*PROVIDED MATERIAL:*
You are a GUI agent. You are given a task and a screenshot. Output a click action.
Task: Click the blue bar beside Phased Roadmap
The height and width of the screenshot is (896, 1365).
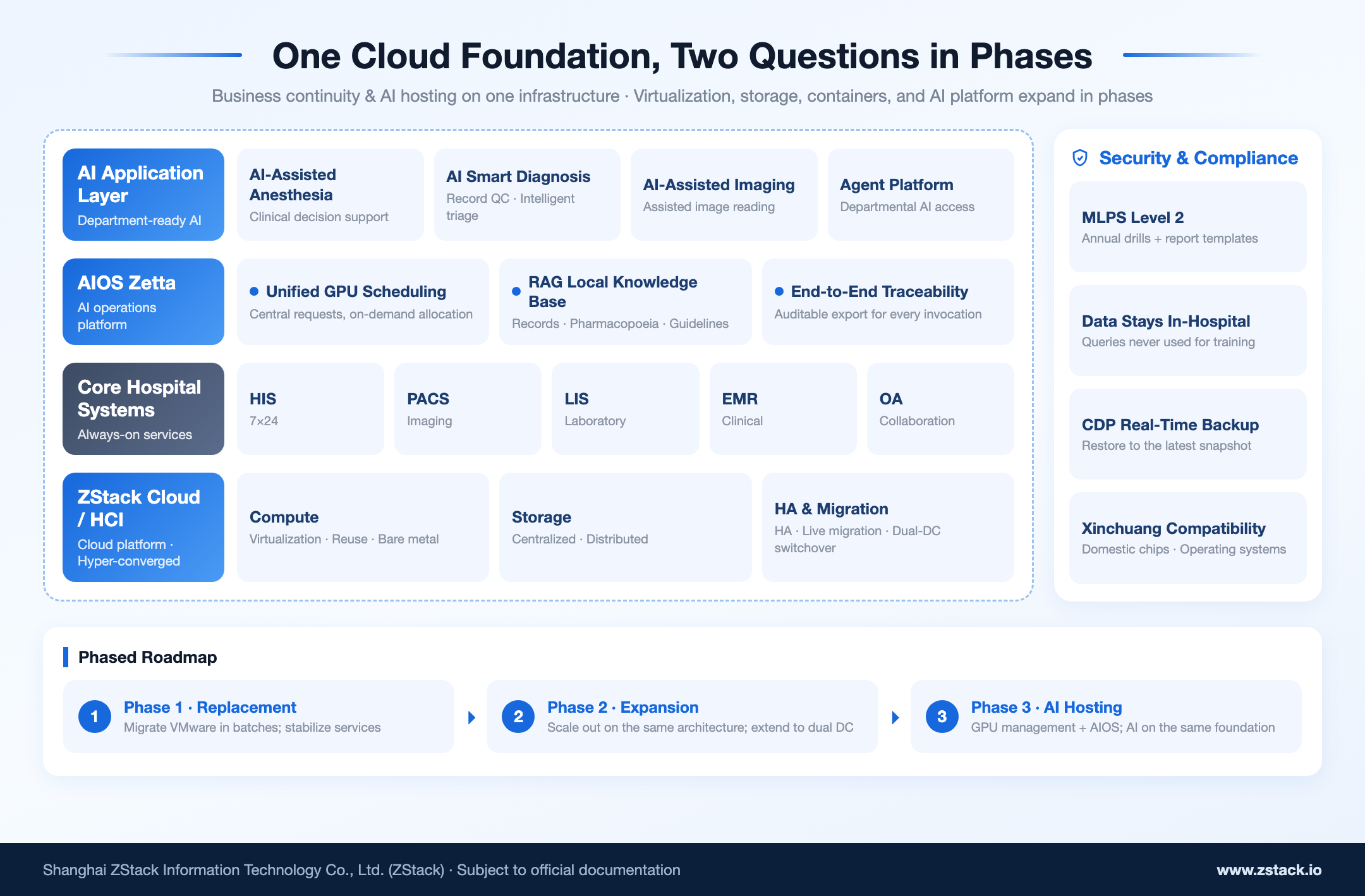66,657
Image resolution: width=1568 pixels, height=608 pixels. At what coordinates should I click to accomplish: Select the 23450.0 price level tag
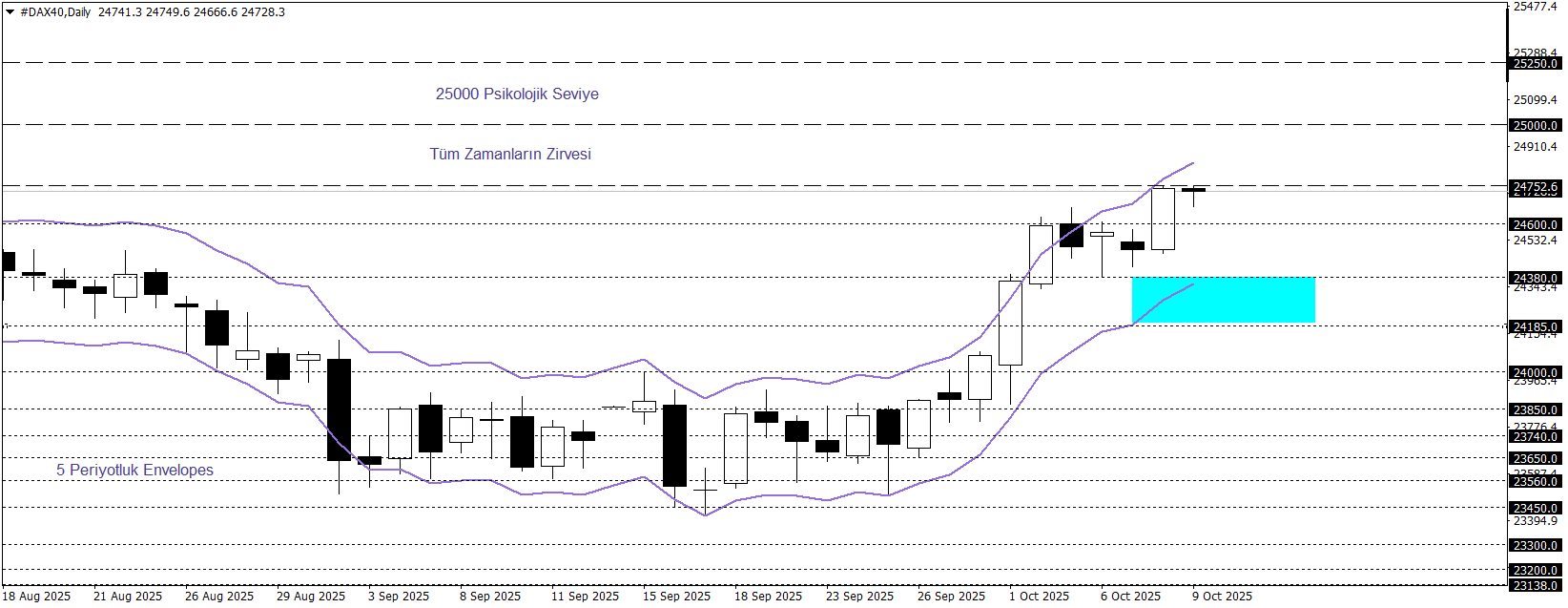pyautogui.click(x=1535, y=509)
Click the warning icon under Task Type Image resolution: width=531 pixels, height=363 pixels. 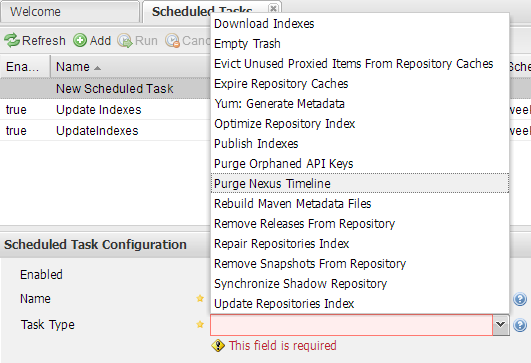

*TASK TO COMPLETE:* Set down exactly, and only, the lines from the one holding "The height and" to the end of the records above, leaving every picture out.

*OUTPUT:*
The height and width of the screenshot is (896, 1365).
66,657
Image resolution: width=1568 pixels, height=608 pixels. At what coordinates should I click to accomplish: Select the 23450.0 price level tag
pyautogui.click(x=1535, y=509)
Click the warning icon under Task Type Image resolution: width=531 pixels, height=363 pixels. 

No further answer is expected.